Now main question is how to find lps efficiently ?

KMP uses a similar algorithm to build a table in O(|S|). Check the part table-building algorithm it basically constructs lps for string with itself but you can replace

if W[pos - 1] = W[cnd] 

by:-

if string1[ pos-1 ] = string2[cnd]  

with some corner checks like cnd < string2.length

Time complexity :-

Build LPS arrays : O(|S1|+|S2|)

check isomorphic prefix : O(min(|S1|,|S2|)

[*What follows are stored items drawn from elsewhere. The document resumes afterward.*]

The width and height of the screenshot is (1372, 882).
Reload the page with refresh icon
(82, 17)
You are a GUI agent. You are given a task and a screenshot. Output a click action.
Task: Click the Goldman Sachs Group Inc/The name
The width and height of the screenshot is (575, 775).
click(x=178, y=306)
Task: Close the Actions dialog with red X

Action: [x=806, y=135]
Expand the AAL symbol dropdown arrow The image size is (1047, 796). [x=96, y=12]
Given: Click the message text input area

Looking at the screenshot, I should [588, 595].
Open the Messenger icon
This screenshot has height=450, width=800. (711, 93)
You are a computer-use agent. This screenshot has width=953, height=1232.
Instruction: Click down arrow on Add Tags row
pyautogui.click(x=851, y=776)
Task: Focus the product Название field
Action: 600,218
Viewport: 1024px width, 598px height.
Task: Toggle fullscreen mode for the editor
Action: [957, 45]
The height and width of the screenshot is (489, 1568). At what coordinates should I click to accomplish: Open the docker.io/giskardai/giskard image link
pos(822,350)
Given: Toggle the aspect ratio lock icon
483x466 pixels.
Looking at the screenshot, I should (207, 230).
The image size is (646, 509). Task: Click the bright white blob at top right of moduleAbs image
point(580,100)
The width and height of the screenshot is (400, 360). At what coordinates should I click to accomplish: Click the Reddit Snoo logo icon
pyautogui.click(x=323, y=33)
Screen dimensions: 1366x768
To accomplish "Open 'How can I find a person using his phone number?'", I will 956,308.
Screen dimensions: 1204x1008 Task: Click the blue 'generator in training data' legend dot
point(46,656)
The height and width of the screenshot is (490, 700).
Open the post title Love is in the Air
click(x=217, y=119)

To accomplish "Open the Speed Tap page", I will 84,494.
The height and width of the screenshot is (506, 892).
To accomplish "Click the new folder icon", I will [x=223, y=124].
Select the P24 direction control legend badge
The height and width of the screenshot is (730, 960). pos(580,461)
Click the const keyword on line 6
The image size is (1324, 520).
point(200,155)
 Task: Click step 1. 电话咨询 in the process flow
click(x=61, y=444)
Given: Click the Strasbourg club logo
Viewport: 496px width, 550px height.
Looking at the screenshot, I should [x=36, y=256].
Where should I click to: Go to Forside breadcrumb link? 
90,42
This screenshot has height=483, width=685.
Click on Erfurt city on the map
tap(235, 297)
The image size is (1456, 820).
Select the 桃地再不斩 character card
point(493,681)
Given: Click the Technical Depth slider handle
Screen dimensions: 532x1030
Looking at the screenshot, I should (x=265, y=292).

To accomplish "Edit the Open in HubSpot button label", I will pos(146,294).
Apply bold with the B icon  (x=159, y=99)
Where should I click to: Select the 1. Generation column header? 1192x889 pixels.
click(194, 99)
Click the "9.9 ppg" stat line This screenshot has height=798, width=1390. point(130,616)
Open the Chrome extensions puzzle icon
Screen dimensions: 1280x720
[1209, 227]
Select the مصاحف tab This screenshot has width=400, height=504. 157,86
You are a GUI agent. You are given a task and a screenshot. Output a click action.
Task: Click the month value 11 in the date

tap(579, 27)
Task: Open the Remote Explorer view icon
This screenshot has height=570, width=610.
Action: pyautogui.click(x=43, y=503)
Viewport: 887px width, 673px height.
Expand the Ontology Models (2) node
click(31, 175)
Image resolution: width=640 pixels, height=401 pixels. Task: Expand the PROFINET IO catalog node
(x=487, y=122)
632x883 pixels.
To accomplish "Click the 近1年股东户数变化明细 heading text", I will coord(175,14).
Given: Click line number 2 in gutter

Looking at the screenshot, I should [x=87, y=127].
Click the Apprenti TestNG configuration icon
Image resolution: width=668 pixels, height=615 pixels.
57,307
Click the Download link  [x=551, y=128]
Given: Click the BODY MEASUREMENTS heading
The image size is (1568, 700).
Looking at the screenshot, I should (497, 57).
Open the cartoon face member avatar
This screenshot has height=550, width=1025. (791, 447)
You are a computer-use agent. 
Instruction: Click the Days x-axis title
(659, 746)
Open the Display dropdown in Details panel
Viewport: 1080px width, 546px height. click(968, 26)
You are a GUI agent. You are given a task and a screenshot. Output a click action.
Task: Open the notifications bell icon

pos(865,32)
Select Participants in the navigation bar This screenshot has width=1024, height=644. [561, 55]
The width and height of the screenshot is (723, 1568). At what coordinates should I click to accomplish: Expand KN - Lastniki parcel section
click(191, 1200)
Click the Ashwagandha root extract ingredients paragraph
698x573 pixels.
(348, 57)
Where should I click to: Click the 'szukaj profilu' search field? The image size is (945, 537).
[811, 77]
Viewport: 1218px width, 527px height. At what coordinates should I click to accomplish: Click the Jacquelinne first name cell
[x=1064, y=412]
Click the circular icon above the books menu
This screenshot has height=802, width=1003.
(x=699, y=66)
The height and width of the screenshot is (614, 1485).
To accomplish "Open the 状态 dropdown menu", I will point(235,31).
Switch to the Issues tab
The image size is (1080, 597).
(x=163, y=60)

Here is c++ implementation :-

#include<cstdio>
#include<cstring>



void ComputeLPS(char* str1,char* str2,int n,int LPS[]) {
  LPS[0] = 0;
  int len = 0,i=1;
  while(i<n){
    if(str2[len]==str1[i]) {
      len++;
      LPS[i] = len;
      i++;
    }
    else {

      if(len!=0) {
    len = LPS[len-1];
      }
      else {
    LPS[i] = 0;
    i++;
      }
    }

  }



}


int isomorphic_prefix(char* str1,char* str2) {

  int n = strlen(str1);
  int lps1[n];
  int lps2[n];

  ComputeLPS(str1,str2,n,lps1);
  ComputeLPS(str2,str1,n,lps2);
  int max = 0;

  for(int i = 0;i < n;i++) {

    int k = lps1[i]+lps2[i];

    if(k==i)
      max = i+1;
  }

  return max;

}



int main() {

  char str1[100];
  char str2[100];

  gets(str1);
  gets(str2);

  printf("max isomorphic prefix : %d",isomorphic_prefix(str1,str2));

  return 0;
}